** GIVEN INSTRUCTION **
Set out the items from the line containing "Select the Token" through the line containing "[x=738, y=38]" as a numbered list, including both of those lines and leaving out any blank lines.

====== THE INPUT ======

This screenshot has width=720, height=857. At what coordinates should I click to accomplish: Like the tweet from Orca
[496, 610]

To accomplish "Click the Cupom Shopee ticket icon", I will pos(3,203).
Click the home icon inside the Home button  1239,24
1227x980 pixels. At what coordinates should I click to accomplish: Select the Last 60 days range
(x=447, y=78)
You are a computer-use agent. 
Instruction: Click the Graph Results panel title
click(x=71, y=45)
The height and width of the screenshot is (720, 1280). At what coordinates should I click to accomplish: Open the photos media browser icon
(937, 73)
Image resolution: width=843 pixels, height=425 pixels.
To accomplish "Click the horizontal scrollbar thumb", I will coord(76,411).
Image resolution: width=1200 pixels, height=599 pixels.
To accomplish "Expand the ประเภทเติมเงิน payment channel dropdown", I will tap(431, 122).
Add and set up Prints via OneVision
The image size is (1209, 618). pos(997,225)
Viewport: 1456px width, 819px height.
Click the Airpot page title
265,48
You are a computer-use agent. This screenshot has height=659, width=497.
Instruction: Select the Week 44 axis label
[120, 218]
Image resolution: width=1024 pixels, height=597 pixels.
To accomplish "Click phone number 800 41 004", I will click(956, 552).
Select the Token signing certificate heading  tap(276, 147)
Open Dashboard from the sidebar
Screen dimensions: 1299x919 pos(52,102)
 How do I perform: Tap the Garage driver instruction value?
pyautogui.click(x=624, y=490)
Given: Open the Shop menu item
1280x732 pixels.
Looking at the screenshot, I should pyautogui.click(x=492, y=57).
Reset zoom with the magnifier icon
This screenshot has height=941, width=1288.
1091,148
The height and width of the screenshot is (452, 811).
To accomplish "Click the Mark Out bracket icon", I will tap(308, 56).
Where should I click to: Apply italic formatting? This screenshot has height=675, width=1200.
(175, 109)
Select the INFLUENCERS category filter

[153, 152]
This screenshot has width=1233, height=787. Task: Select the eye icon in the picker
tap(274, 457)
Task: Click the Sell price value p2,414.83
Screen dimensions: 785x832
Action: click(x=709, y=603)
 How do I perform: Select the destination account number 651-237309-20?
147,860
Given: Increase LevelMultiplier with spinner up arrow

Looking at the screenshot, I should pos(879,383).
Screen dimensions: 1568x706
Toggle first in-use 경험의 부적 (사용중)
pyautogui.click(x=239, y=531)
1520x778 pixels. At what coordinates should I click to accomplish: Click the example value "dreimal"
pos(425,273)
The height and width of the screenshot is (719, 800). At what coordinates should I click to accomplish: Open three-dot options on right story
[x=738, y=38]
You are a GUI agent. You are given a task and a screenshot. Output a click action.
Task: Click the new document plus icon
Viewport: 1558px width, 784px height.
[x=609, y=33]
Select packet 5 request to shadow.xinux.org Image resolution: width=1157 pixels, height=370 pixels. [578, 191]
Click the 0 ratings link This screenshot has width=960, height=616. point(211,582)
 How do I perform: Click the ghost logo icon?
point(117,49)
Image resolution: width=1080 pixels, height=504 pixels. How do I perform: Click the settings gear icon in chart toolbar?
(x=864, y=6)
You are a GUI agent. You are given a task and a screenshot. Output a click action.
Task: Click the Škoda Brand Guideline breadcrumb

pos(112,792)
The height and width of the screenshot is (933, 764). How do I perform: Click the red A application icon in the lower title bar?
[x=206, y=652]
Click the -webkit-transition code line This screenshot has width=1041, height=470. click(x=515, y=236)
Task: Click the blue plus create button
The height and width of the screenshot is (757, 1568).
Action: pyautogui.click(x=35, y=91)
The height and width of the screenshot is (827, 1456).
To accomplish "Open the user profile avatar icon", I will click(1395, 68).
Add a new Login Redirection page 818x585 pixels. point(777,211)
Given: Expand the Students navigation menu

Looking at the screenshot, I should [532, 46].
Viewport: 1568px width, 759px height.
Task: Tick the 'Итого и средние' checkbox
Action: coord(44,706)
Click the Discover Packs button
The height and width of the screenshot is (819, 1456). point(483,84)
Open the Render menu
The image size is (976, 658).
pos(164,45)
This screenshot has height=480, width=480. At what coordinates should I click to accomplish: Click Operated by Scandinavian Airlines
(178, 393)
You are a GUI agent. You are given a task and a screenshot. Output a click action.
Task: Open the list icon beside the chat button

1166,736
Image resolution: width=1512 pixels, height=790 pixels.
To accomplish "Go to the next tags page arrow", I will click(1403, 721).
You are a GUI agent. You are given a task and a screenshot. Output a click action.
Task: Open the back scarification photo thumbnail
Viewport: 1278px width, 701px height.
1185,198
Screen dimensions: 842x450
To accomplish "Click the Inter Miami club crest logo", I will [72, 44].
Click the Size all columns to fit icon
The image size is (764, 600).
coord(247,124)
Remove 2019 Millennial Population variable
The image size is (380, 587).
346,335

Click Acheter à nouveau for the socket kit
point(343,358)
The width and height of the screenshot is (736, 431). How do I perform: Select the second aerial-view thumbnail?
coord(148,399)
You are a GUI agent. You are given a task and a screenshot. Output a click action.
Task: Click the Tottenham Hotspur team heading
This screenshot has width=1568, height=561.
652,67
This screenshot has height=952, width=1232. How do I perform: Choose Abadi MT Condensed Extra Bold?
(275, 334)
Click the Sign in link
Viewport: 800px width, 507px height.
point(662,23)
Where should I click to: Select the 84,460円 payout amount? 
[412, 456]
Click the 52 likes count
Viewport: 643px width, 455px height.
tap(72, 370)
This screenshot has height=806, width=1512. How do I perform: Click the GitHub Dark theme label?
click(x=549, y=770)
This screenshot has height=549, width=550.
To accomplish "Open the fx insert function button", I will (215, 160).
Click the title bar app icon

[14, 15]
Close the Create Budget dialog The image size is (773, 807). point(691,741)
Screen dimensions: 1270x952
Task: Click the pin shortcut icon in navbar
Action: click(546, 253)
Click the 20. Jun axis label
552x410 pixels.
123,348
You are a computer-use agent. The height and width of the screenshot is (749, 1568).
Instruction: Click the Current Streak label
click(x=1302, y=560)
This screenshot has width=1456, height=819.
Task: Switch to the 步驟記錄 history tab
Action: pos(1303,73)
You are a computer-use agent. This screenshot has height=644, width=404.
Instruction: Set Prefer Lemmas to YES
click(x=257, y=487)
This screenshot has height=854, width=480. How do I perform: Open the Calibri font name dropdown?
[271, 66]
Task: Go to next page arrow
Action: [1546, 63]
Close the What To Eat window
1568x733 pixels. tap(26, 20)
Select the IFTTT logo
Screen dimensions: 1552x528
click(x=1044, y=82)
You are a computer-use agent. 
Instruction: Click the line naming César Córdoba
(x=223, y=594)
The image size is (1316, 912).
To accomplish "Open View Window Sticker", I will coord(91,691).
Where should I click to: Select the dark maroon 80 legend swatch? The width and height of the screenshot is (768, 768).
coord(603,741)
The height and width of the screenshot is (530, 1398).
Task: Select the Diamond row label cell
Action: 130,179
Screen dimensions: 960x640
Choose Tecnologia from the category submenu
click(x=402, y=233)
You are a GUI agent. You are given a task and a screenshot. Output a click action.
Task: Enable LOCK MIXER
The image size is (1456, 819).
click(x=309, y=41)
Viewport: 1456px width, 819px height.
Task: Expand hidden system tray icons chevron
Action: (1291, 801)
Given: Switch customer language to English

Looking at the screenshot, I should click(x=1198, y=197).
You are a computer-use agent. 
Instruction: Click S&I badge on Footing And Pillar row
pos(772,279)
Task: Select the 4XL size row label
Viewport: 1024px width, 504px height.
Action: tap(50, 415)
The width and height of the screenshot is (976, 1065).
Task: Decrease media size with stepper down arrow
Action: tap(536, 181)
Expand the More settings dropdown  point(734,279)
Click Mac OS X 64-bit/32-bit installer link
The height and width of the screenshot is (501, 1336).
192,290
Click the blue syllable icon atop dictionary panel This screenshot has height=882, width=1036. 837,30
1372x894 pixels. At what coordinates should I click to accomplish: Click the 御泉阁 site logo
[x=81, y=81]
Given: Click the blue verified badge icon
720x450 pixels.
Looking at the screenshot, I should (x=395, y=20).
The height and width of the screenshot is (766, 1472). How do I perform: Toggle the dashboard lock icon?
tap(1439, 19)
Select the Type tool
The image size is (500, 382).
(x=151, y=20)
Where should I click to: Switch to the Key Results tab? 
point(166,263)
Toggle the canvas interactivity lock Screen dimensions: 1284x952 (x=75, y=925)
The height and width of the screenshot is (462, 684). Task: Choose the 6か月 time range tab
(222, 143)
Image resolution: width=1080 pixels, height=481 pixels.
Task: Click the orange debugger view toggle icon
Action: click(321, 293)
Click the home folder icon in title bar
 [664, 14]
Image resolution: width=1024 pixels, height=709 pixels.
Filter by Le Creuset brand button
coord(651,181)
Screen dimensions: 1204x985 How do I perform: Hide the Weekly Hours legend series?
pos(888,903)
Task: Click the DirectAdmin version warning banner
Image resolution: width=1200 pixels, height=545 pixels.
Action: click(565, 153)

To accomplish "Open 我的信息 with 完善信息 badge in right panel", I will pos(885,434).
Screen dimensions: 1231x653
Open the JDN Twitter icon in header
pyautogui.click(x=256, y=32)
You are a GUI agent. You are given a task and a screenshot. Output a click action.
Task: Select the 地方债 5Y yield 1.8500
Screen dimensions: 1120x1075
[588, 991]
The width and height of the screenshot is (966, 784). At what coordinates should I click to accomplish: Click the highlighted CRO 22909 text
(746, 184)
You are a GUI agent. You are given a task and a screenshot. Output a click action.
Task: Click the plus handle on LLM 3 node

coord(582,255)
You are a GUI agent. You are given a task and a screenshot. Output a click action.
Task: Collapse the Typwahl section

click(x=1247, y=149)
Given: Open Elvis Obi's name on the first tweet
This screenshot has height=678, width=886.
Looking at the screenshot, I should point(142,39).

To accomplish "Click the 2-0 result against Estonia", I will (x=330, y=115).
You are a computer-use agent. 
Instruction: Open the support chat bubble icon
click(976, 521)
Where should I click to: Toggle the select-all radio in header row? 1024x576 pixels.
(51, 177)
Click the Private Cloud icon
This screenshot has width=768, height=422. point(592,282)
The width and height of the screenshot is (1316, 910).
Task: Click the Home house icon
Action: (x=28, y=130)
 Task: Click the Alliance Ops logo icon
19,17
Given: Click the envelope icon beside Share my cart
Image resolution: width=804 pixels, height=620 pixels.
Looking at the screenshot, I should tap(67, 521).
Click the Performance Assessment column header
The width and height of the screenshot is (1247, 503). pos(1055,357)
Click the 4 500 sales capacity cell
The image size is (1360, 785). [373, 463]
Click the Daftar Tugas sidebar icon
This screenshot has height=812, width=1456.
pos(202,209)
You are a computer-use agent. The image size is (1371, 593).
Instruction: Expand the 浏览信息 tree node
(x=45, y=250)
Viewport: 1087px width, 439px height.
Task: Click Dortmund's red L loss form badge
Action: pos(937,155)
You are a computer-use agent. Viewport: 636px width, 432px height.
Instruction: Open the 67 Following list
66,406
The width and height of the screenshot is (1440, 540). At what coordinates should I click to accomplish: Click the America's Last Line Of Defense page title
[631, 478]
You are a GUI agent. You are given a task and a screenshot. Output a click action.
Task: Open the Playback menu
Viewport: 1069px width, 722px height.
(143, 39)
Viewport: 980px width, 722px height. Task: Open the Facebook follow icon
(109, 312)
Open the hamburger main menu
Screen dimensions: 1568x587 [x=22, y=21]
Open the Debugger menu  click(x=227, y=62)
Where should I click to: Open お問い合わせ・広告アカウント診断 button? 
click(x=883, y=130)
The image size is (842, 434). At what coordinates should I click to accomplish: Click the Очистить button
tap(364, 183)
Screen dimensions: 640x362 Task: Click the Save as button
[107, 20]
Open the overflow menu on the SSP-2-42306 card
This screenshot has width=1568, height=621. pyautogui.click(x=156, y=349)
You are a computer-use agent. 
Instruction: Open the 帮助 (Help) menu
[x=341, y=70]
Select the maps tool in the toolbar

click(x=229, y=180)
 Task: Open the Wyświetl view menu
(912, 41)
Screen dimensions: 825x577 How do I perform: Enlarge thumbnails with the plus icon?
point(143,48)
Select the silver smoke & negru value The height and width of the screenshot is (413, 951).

======

** RESPONSE **
1. Select the Token signing certificate heading  tap(276, 147)
2. Open Dashboard from the sidebar
3. Screen dimensions: 1299x919 pos(52,102)
4.  How do I perform: Tap the Garage driver instruction value?
5. pyautogui.click(x=624, y=490)
6. Given: Open the Shop menu item
7. 1280x732 pixels.
8. Looking at the screenshot, I should pyautogui.click(x=492, y=57).
9. Reset zoom with the magnifier icon
10. This screenshot has height=941, width=1288.
11. 1091,148
12. The height and width of the screenshot is (452, 811).
13. To accomplish "Click the Mark Out bracket icon", I will tap(308, 56).
14. Where should I click to: Apply italic formatting? This screenshot has height=675, width=1200.
15. (175, 109)
16. Select the INFLUENCERS category filter
17. [153, 152]
18. This screenshot has width=1233, height=787. Task: Select the eye icon in the picker
19. tap(274, 457)
20. Task: Click the Sell price value p2,414.83
21. Screen dimensions: 785x832
22. Action: click(x=709, y=603)
23.  How do I perform: Select the destination account number 651-237309-20?
24. 147,860
25. Given: Increase LevelMultiplier with spinner up arrow
26. Looking at the screenshot, I should pos(879,383).
27. Screen dimensions: 1568x706
28. Toggle first in-use 경험의 부적 (사용중)
29. pyautogui.click(x=239, y=531)
30. 1520x778 pixels. At what coordinates should I click to accomplish: Click the example value "dreimal"
31. pos(425,273)
32. The height and width of the screenshot is (719, 800). At what coordinates should I click to accomplish: Open three-dot options on right story
33. [x=738, y=38]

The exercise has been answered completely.